Les trois quarts des personnes habitent en Europe, 12 % en Afrique, 7,5 % en Amérique du Nord.

 

Comment percevez-vous l’évolution du secteur de la philanthropie ?

 

Dans notre pays il est rare de travailler dans un secteur en forte croissance et doté d’un fort potentiel. Je dirais que toutes les étoiles sont alignées pour son développement aussi bien dans le public que dans le privé.

D’abord parce que la législation fiscale est tout à fait incitative même si ce n’est jamais la première motivation des philanthropes.

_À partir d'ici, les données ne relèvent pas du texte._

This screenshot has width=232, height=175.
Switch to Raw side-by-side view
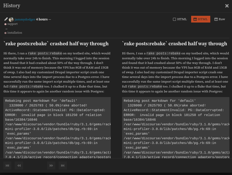pos(220,19)
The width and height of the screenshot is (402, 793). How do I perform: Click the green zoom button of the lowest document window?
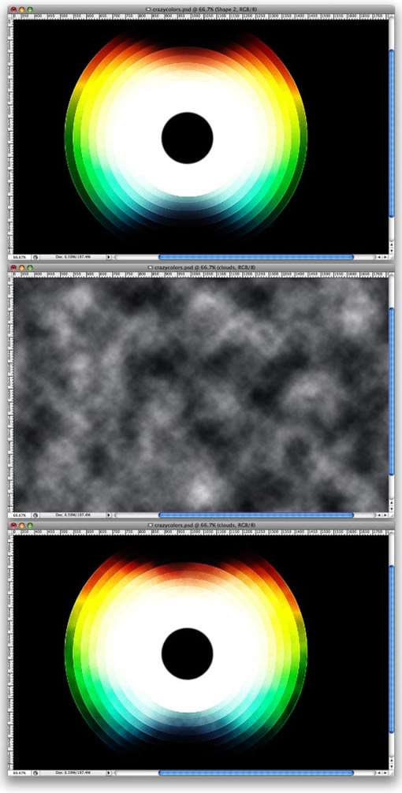[30, 526]
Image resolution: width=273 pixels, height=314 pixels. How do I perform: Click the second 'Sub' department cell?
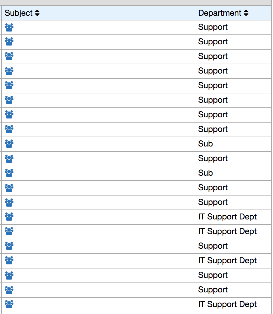[205, 173]
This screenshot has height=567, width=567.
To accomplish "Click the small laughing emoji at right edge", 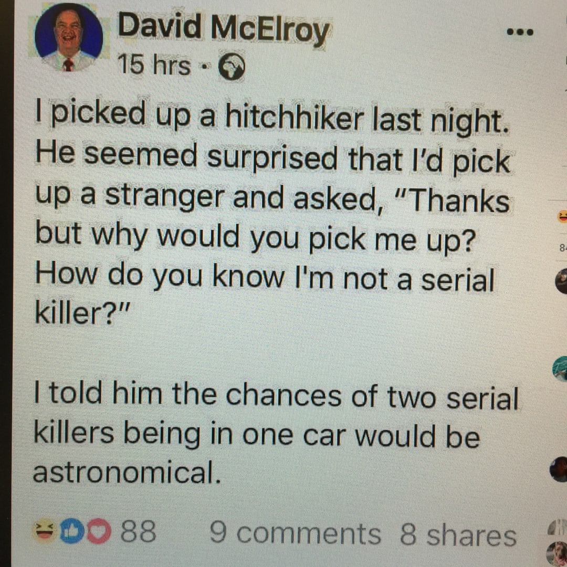I will point(562,216).
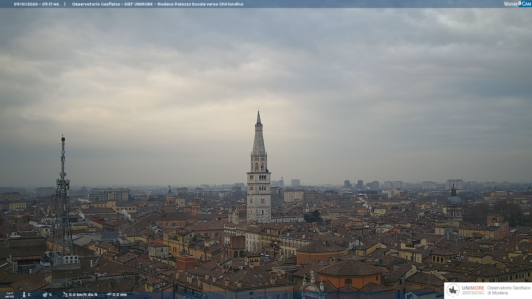Click the 0.0 mm rainfall reading
Screen dimensions: 532x299
coord(120,295)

Ensuite parce que les mentalités évoluent. Désormais les acteurs privés prennent conscience du fait que l’intérêt général n’est pas le monopole de la puissance publique.

Enfin parce que le nombre d’ individus à fort potentiel économique croit plus vite que le nombre de philanthropes, les moyens augmentent donc avec les besoins.

Restent des enjeux de fond.

D’abord la professionnalisation du secteur qui est essentielle pour les dix quinze ans à venir. Les contrôles et garde-fou sont indispensables et de ce point de vue les scandales de ces dernières années ont parfois été un mal pour un bien. Car ils ont favorisé la mise en place de normes et contrôles.

Ensuite l’évaluation de l’impact est devenue indispensable même s’il ne peut y avoir de dogme unique pour tout ce qui touche à l’humain et qu’il faut réfléchir à différentes approches pour sa mise en place.